The challenge of AF

Wednesday 23rd May

Helping Clinicians confront the burden of Cardiac Arrhythmias and Stroke Prevention


The global burden of cardiac arrhythmias is huge. Patients with Atrial Fibrillation (AF) face an increased risk of stroke, dementia, heart failure and death. AF (or AFib) is the most common arrhythmia encountered in clinical practice and is a global epidemic with an estimated worldwide prevalence in 2010 of almost 34 million people. The condition is expected to more than double over the next 35 years, which underscores the huge burden of AF and the need for newer, more effective ways of improving its detection and treatment.

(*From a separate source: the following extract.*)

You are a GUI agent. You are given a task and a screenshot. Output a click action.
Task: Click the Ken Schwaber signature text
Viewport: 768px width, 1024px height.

Many patients affected by AF are asymptomatic or experience brief episodes that could be wrongly attributed to other conditions. Individuals with AF that are undiagnosed or go untreated may be at increased risk for stroke and overall mortality. Holter monitors that typically monitor patients for 24-48 hours run the risk of not capturing AF in a significant proportion of your presenting patients.


Stroke is the second leading cause of disability in Europe and is the sixth leading cause worldwide. Women have a higher lifetime risk of stroke than men: about one in five women and one in six men will suffer a stroke in their lifetime. The number of stroke events in Europe is projected to rise from 1.1 million in 2000 to 1.5 million per year by 2025, largely due to the ageing population.


In the EU, it is estimated that the annual economic cost of stroke is an estimated €27 billion, with an additional €11.1 billion related to informal patient care. People with AF have a five times greater chance of having a stroke and up to 30% of all strokes result directly from AF.


Clinical evidence supporting Zensor™ device for AF diagnostic


The Zensor™ device has been used by hundreds of patients in Europe and the US to date. At Tallaght University Hospital, Dublin, Ireland, a study was undertaken to identify high risk patients with AF. The device was proven to deliver a convenient and reliable method of diagnosing AF in a high risk population. Dr Robert Kelly, Consultant Cardiologist and Dr Rónán Collins, Consultant Geriatrician and National Clinical Lead on Stroke, designed and executed a screening study to confirm the efficacy of screening patients with pre-existing associated risk factors using a number of criteria from the Wilson-Junger Criteria as set out in the WHO screening programme.